In 1969, John Howard, chairman of Arkansas Agricultural, Mechanical, and Normal (AM&N) College (now the University of Arkansas at Pine Bluff—UAPB) art department, offered Linton a position on the faculty. With Howard as his mentor, Linton began a career teaching aspiring artists. When Howard retired as chairman in 1980, Linton took the position.
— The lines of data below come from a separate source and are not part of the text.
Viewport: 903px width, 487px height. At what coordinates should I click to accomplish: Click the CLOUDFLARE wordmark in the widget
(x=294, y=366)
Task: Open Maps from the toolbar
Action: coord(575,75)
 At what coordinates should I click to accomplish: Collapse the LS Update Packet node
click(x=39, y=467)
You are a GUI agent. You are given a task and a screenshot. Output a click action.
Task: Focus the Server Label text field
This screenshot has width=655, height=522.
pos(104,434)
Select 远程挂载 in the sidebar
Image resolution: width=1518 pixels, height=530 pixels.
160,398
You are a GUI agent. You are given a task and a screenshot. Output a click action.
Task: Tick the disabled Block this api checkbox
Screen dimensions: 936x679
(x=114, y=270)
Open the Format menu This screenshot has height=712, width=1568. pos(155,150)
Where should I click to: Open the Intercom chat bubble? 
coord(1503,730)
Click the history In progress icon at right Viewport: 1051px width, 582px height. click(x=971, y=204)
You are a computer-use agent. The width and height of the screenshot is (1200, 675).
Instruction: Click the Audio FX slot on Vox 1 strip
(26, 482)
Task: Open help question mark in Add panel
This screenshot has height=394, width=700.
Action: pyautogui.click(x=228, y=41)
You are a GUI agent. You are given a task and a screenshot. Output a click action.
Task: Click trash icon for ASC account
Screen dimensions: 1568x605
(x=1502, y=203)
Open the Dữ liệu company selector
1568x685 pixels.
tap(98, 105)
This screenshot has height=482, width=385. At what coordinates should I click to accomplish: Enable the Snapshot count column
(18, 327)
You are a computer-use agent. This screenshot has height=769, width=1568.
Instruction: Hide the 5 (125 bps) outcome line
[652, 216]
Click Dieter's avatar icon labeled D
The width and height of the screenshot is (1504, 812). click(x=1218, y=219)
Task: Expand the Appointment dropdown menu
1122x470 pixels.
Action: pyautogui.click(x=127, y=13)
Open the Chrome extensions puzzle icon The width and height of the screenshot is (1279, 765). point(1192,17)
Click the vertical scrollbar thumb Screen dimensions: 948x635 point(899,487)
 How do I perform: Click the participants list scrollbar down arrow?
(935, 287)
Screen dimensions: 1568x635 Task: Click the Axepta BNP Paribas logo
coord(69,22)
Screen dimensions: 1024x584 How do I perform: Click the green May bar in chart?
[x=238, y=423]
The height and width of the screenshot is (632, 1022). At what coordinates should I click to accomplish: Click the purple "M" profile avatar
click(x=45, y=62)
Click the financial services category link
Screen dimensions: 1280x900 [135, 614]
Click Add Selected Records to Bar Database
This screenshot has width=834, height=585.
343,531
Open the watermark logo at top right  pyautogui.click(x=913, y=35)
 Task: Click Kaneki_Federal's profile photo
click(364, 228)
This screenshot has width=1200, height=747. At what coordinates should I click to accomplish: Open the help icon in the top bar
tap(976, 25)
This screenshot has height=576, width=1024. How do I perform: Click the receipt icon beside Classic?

Linton has also thrived as an artist. With scores of renderings, his work is noted for its examination of Arkansas Delta aerial landscapes. His paintings received critical praise from solo shows at the Arkansas Arts Center in 1996 and 2000. He was the first regional artist to exhibit at the Strauss Gallery after the expansion of the Arkansas Arts Center in 2000. His work is displayed throughout the state, including in public collections at the University of Arkansas for Medical Sciences (UAMS), the Winthrop Rockefeller Foundation, and the Arkansas Arts Center. He has highlighted some of his works in a book he co-authored, The Art of Henri Linton: Sequences in Time and Space (2003). Linton’s passion for African-American history and culture manifests itself in his work. He has organized and coordinated photographic exhibitions such as And So Shall She Reap: The Seeds of Beulah Flowers, the story of Maya Angelou’s mentor and the mother of a family of influential professionals; Honoring Our Roots: The Lives and Times of Isaac Scott Hathaway and John M. Howard; and Those Who Dare to Dream: The Works of Arkansas Photographer Geleve Grice.
Linton also developed UAPB’s University Museum and Cultural Center. He gathered historical photographs, papers, annuals, books, newspaper clippings, tokens, mementos, and a variety of other artifacts and organized, designed, and helped construct all the displays at the museum, which houses Keepers of the Spirit: The L. A. Davis, Sr., Historical Collection, which documents the history of UAPB.
Linton is married to Dr. Hazel Linton, a member of the School of Education at UAPB.